We use a couple of service providers to run a pair of private intranets with one of the intranets getting some services from the other intranet via 2 pairs of IOS routers that are running dynamic destination nat in both directions into distinct /24 virtual pools on older 12.3 code. This code unconditionally resets the DNS TTL to 0, probably, because NATs can get reused and if this happens the cached DNS translations will end up pointing to the wrong hosts.

We've been doing this for a long time and the clients started controlling routing to the these hosts by querying the specific address of the statically natted DNS boxes (which we also control) and later DNSs that actually lived on the intranet itself and are authoritative for some hosts living there but still forward to the statically natted DNS ip on these routers and pass along the results. We have two DNS boxes and each forwards to a single NAT gateway so the clients can still control routing for these forwarded domains as the results from each pair of NAT routers is a unique /24.

Anyway, we had a client's DNS meltdown, they claim because of our DNS TTL 0 values and they've asked us to start honoring the DNS value and pass it through. Some of our architecture guys did some research and a newer version or code (12.4T) will allow us to pass the DNS TTL unchanged, the setting is "no ip nat service dns-reset-ttl". That coupled with turning up the NAT time-outs to a sufficiently large value should take care of the issue because we don't have enough hosts that we’ll ever reclaim NAT translations, except for the fact that we NAT into two different virtual pools in two different data centers, which means that we could end up blackholeing traffic for up to the DNS TTL value of 1200 seconds if we had a failure.

I championed static natting all the hosts (~150) and having our DNS be authoritative to the static NAT values. This allows us to nat in both data centers into the same virtual pool and not have to worry about synchronization (stateful nat) across our internal networks or the providers WAN. We'd let the provider deal with the routing dynamically and it should all just work. This was deemed too big a change and we're at a stalemate. Sure, the clients lost the ability to control routing via DNS, but they have better ways to do that anyway.

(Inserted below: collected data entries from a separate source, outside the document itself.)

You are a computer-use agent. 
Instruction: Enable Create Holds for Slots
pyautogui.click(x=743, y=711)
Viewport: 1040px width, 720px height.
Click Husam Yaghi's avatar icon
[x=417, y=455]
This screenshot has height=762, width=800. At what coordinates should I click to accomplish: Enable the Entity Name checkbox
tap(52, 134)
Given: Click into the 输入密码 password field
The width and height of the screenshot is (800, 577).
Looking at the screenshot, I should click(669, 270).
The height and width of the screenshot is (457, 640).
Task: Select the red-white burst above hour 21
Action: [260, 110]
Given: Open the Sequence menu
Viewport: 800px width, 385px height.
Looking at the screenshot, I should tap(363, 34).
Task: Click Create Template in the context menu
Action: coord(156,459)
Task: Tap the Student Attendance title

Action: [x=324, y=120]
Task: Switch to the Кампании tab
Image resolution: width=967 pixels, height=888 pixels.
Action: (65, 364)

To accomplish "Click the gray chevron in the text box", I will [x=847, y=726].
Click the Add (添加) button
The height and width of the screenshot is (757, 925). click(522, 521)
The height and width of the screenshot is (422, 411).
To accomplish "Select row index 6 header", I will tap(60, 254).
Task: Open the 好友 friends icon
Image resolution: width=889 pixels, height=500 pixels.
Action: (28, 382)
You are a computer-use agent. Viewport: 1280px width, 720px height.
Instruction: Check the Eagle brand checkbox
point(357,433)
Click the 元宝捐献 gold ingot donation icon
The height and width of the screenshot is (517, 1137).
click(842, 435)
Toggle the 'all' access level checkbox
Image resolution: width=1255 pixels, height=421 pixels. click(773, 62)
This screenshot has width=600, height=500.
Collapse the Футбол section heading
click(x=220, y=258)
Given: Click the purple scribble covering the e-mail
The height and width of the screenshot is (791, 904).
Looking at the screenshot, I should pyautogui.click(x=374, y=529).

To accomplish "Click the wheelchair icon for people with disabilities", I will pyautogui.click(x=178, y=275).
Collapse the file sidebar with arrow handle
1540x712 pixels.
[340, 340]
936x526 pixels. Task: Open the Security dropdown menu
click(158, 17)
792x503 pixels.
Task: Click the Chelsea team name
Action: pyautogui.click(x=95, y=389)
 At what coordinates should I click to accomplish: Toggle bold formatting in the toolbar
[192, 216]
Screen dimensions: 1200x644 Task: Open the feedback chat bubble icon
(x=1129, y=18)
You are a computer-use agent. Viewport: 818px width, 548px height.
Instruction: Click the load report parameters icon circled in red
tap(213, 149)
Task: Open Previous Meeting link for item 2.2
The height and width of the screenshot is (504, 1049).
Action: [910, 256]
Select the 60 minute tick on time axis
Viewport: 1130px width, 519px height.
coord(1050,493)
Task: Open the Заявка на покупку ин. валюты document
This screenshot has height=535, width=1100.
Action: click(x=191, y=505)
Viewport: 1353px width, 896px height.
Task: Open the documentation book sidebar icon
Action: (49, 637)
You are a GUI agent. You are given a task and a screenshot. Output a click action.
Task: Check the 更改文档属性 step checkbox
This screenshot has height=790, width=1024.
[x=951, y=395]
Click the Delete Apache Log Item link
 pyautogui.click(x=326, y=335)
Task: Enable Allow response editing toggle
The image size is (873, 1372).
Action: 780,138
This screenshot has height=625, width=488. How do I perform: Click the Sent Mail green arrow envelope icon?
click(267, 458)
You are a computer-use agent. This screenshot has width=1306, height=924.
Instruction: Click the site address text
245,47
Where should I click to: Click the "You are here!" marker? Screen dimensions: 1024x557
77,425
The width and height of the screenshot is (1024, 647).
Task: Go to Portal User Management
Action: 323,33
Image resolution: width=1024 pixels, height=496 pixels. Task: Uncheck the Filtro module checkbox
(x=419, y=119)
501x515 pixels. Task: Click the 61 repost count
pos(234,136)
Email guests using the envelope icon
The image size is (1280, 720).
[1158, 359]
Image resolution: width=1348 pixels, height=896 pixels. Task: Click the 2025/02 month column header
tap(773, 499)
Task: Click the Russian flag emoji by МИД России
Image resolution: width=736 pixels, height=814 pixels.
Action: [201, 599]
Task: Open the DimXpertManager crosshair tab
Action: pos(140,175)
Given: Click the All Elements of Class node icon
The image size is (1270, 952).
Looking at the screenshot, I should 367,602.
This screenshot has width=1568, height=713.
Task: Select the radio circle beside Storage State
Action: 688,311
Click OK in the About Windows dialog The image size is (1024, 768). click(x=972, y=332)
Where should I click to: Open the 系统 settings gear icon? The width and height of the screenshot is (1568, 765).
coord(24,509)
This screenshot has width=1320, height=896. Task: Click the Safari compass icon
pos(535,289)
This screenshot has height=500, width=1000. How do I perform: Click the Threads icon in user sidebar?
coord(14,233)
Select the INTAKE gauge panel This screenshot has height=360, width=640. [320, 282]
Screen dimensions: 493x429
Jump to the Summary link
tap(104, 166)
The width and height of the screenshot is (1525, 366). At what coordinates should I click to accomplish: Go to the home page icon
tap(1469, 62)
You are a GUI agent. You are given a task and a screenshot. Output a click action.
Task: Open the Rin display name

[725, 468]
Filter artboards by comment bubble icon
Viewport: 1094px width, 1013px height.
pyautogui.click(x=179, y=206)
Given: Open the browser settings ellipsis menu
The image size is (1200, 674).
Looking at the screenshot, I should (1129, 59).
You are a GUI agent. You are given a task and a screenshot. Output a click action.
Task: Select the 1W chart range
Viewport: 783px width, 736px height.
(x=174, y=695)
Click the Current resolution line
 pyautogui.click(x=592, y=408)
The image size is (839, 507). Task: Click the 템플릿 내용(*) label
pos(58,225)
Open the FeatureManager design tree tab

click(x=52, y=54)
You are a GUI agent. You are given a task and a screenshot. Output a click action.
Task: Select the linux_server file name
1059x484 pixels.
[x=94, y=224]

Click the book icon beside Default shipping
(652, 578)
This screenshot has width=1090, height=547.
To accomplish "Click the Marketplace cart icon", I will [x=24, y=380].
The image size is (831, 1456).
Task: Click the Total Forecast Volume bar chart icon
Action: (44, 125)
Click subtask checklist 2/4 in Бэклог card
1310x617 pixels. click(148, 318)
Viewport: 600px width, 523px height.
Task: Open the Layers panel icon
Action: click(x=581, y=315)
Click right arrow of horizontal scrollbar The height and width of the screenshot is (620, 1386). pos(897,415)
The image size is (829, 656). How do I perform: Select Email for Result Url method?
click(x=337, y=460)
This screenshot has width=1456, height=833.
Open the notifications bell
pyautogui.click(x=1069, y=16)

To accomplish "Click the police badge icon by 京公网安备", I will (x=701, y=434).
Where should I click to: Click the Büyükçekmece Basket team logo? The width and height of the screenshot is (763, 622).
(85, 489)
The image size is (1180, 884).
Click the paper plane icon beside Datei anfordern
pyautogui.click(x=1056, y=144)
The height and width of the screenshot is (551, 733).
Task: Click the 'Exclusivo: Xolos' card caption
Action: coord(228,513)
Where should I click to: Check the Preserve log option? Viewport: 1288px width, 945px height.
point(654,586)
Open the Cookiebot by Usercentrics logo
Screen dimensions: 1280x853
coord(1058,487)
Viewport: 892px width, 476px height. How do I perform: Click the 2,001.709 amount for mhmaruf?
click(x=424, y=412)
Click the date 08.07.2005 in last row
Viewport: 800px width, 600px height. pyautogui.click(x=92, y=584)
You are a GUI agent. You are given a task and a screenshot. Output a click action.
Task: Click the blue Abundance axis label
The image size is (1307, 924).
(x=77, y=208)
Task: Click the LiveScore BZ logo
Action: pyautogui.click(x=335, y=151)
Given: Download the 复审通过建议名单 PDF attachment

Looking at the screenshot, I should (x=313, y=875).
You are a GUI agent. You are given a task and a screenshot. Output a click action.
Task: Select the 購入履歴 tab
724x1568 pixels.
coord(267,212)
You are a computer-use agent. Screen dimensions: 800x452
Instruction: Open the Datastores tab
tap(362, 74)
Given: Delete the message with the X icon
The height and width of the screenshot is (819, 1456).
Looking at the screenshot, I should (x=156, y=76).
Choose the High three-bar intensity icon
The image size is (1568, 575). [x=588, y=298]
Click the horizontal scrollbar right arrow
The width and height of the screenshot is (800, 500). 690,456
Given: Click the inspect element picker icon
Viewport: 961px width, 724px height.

We've moved from a strategic fix for everyone to a tactical fix for the one client. My question is, do you know if you can "DNS Doctor" the DNS TTL values in an ASA/PIX/IOS router? I'm pretty sure that I can't do it in an IOS box and I didn't see the functionality in the ASA docs either, but I figured that I'd ask the experts.

I received no replies on the support forum, so I started looking at other alternatives. There are several DNS servers out there that will perform this function (unbound, Pdnsd, and if patched dnsmasq). I’d really rather deploy a IOS/PIX/ASA device at the client site if it could do this rewriting for me but I can’t figure how to make that happen. I’ve tested unbound and it work as advertised but that means I’ll need to convince the client to do this or else build him a box. If it comes to that, I might see if any of the embedded linux firewall /routers (routeros, vyatta) do it via a patched version of dnsmasq.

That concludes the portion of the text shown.